Tweetalig opvoeden is enorm populair. Het blijkt heel goed te zijn voor de taalontwikkeling van kinderen. Bovendien is het natuurlijk ook praktisch, zeker als een van de talen het Engels is. Maar hoe voed je je kind eigenlijk tweetalig op? Het is minder makkelijk dan het lijkt. Want als je er niet consequent in bent en de tweede taal er maar wat bij doet, zal het kind niet echt tweetalig worden. Dit zijn 6 tips om je kind vloeiend tweetalig op te voeden.
1. Elke taal zijn eigen plek
Vaak is het voor kinderen het gemakkelijkst als elke taal een vaste plek heeft. Bijvoorbeeld: buitenshuis wordt Nederlands gesproken maar thuis spreken we een andere taal. Dit is wat je bijvoorbeeld veel ziet bij immigranten. Het werkt doorgaans prima, want op school en andere plaatsen krijgt het kind genoeg van de tweede taal mee om ook die goed te leren spreken.
2. Elke taal zijn eigen persoon
Taal wordt door kinderen al snel verbonden aan een bepaalde plaats. Maar dat hoeft niet perse: taal kan ook gebonden zijn aan een persoon. Er is een voorbeeld bekend van een echtpaar in Parijs dat hun kinderen drietalig opvoedt: de moeder is Nederlands, de vader Engels en buitenshuis wordt Frans gesproken. En zolang elke persoon dat consequent volhoudt, is dat voor kinderen geen enkel probleem.
3. Consequent zijn is de sleutel
Meertalig opvoeden loopt vaak mis.
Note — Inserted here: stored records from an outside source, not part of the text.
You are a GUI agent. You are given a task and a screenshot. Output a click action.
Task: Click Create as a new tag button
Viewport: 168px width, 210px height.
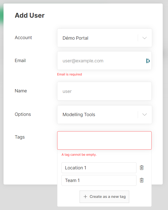point(104,197)
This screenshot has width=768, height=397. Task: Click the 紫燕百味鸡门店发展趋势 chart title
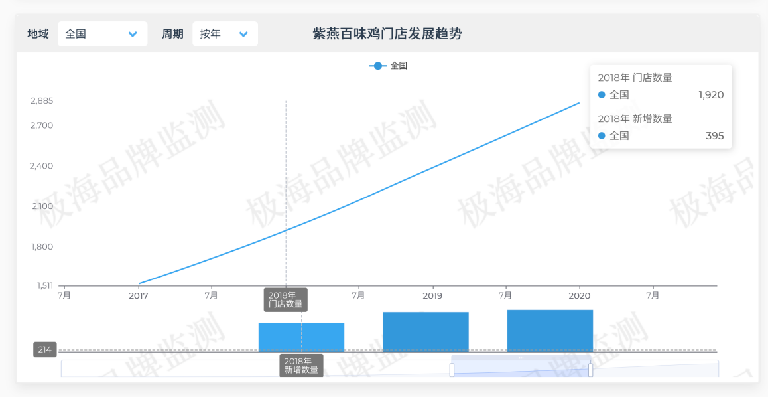pos(387,34)
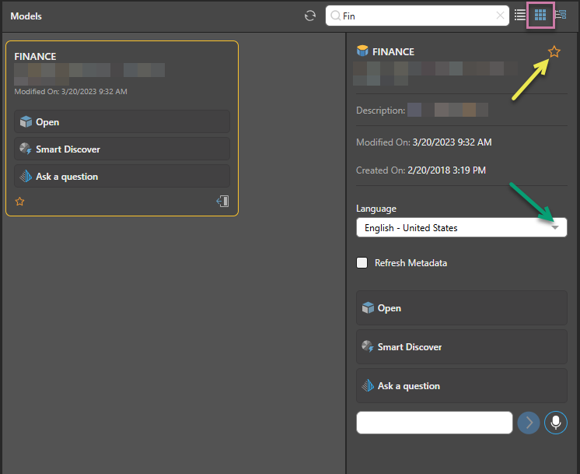Screen dimensions: 580x474
Task: Click the microphone voice input button
Action: 556,423
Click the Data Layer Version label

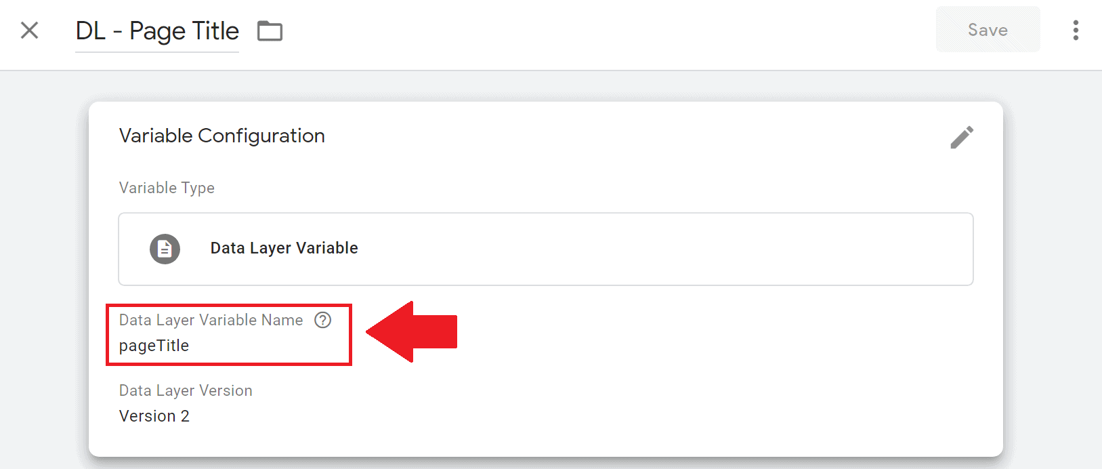[x=186, y=390]
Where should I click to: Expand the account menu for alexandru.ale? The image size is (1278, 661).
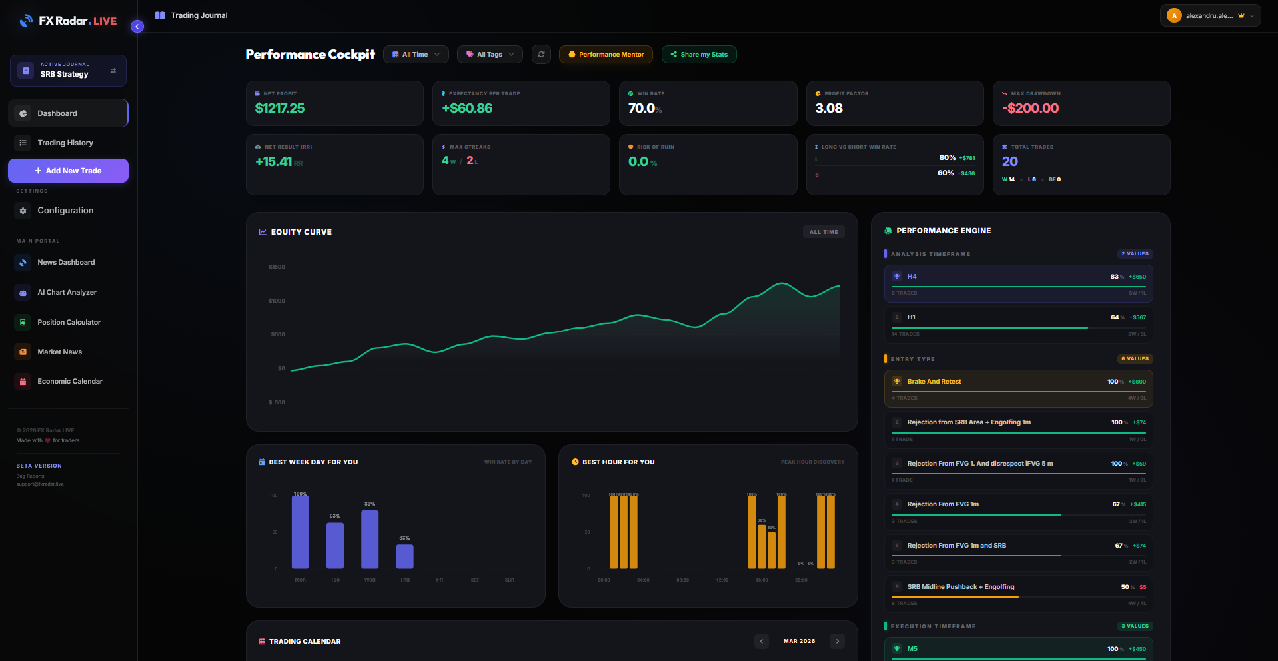(1209, 15)
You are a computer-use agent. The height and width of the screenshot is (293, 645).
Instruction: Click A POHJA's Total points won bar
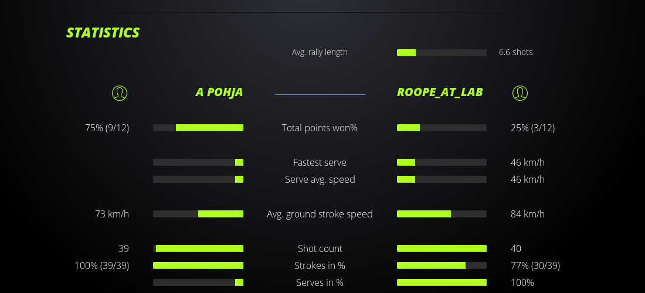click(x=198, y=128)
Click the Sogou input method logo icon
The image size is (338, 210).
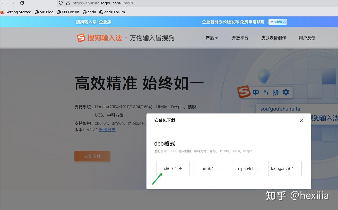[x=81, y=37]
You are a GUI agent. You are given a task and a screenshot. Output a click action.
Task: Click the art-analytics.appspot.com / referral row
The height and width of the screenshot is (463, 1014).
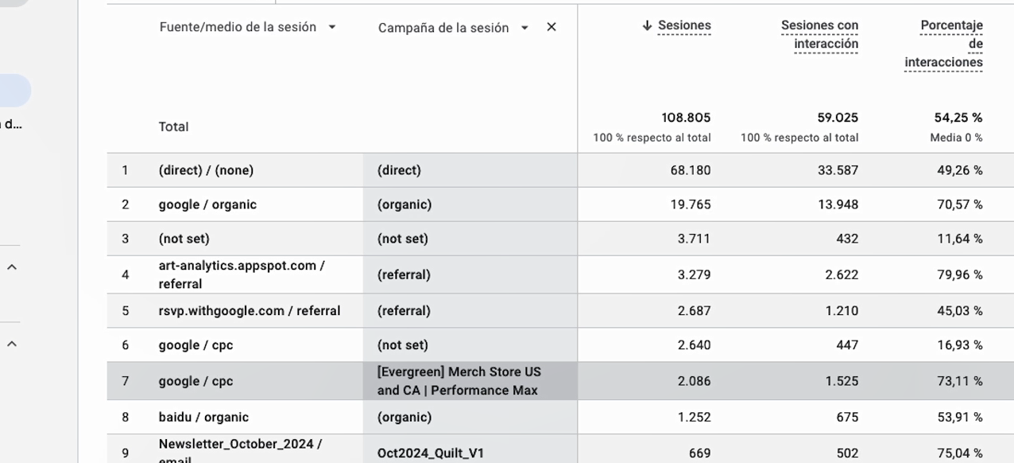click(242, 274)
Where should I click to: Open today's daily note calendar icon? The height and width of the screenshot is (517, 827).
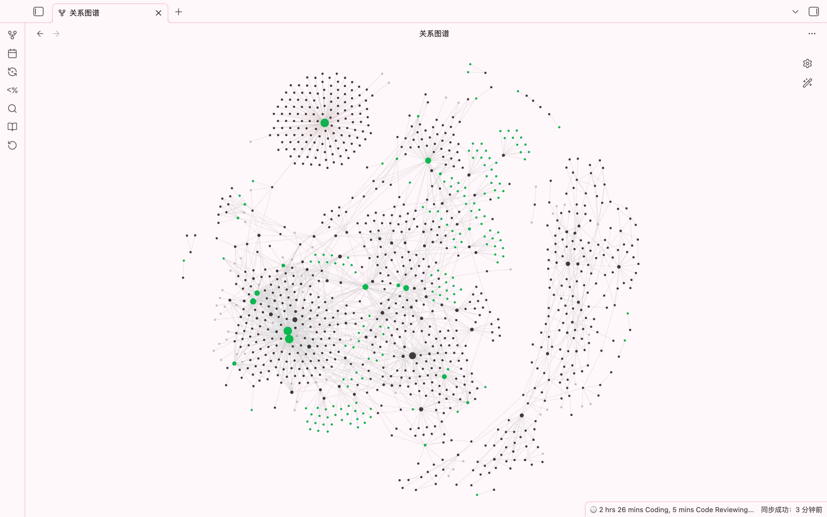pyautogui.click(x=12, y=53)
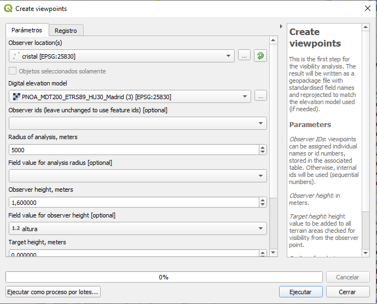Select field for observer height dropdown altura
This screenshot has height=304, width=377.
coord(137,228)
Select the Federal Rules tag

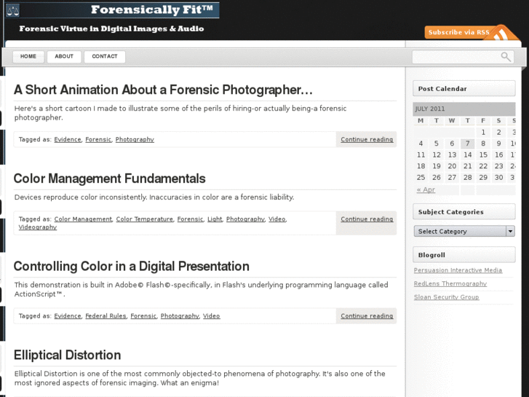tap(106, 316)
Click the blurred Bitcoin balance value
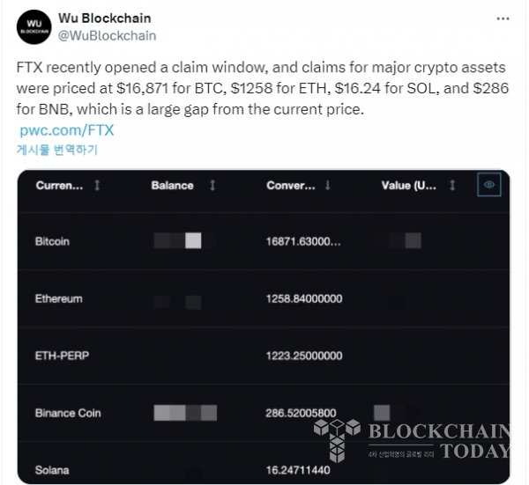 point(185,241)
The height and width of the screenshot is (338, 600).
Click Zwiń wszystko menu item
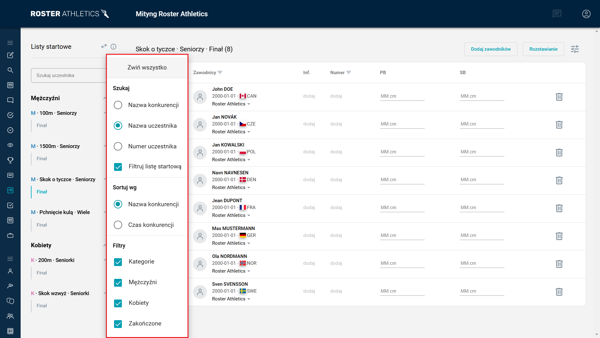point(147,68)

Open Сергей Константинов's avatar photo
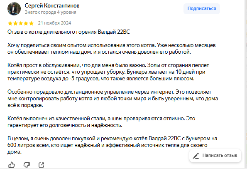click(x=14, y=9)
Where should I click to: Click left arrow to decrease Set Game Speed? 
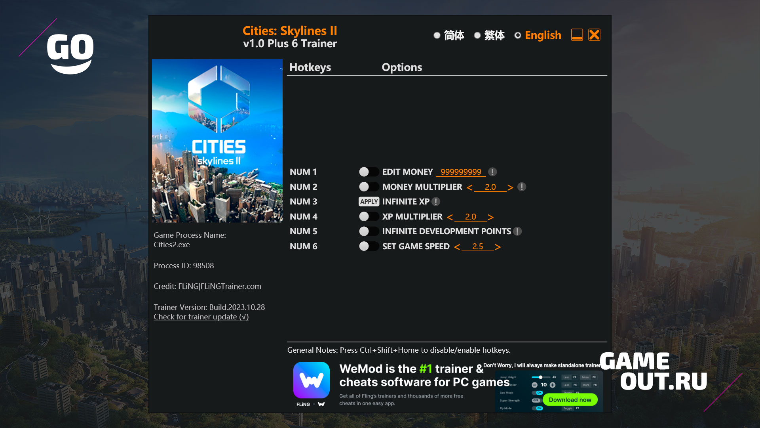click(457, 246)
Het gaat het vaakst mis bij het consequent zijn. Als je je kind echt tweetalig wilt opvoeden, is het nodig dat het kind genoeg in aanraking komt met beide talen. Is de tweede taal voor jullie beiden een vreemde taal, dan is het moeilijk dit consequent vol te houden. Dat zie je vooral bij ouders die beide Nederlands zijn en hun kind het Engels als tweede taal willen meegeven. Als je zelf vaak vergeet Engels te spreken of snel overschakelt, heeft het niet zo heel veel zin.
4. Talen door elkaar
Baby’s en kleine kindjes hebben er soms moeite mee de twee talen te onderscheiden. Dat is meestal helemaal geen probleem. Het kind zal de woorden kiezen die hij kent, desnoods uit beide talen door elkaar. Pas vanaf een leeftijd van 3 jaar gaat het kind beter onderscheiden dat er twee verschillende talen zijn. Hij zal pas vanaf vijf jaar echt in staat zijn om altijd de juiste taal tegen de juiste persoon te gebruiken. Maar dat leert hij vanzelf.
5. Talen na elkaar leren
Soms leren kinderen pas later een tweede taal. Bijvoorbeeld als het gezin verhuisd naar een ander land. Jonge kinderen pikken de nieuwe taal meestal heel erg snel op. Ze spreken al binnen een maand verschillende woordjes en maken (foute) zinnetjes. Oudere kinderen, vanaf ongeveer zes jaar, doen er langer over. Maar als ze dan eenmaal beginnen met het spreken van de andere taal, doen ze dat meestal meteen goed.
6. Genoeg oefening
Om een taal echt vloeiend te leren, moet je deze blijven horen. Dat betekent niet dat je alleen een boekje in het Engels voorleest of af en toe Duits spreekt. De taal moet heel erg veel gebruikt worden in de omgeving van het kind. En dus is het noodzakelijk dat je de taal consequent spreekt gedurende een heel lange periode.
Tweetalig opvoeden is een hype, maar lukt meestal niet echt in de praktijk, tenzij er een duidelijke reden voor is. Toch zijn er wel heel veel kinderen die al jong in aanraking komen met andere talen. Met name door Engels voor te lezen en Engelse filmpjes te kijken kun je taalontwikkeling stimuleren. We spreken dan echter niet van tweetalig opvoeden, omdat de tweede taal dan niet consequent gesproken wordt. Maar het helpt je kind wel om sneller een andere taal onder de knie te krijgen.
Ik zie in mijn omgeving steeds vaker dat kinderen tweetalig opgevoed worden door hun ouders en middels extra lessen. Je hebt hier later veel voordeel mee en ik probeer mijn kinderen ook te stimuleren om meer Engelse tv te kijken. Ook merk ik dat ze het leuk vinden om een nieuwe taal te leren. Wellicht vinden ze het ook leuk om een keer een cursus te volgen!